What you have to do → Only one stretch of the data below should be repeated: the lines from the line containing "Name (9, 2074)" through the line containing "Website (10, 2101)", inclusive, exactly as they are.
--- Input records ---
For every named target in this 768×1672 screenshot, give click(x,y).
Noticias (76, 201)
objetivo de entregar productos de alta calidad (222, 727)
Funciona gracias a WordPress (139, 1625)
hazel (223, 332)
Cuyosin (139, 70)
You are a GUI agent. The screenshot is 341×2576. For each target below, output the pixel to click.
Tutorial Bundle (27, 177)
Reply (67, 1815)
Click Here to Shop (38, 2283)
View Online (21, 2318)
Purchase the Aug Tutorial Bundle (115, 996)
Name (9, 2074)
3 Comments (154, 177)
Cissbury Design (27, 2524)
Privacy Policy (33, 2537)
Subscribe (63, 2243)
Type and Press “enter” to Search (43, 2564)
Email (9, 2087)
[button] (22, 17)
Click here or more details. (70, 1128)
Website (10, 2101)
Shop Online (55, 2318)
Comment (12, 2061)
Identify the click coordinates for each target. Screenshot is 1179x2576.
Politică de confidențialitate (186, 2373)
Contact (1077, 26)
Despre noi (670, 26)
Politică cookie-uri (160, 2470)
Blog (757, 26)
---
Your response →
Name (9, 2074)
3 Comments (154, 177)
Cissbury Design (27, 2524)
Privacy Policy (33, 2537)
Subscribe (63, 2243)
Type and Press “enter” to Search (43, 2564)
Email (9, 2087)
[button] (22, 17)
Click here or more details. (70, 1128)
Website (10, 2101)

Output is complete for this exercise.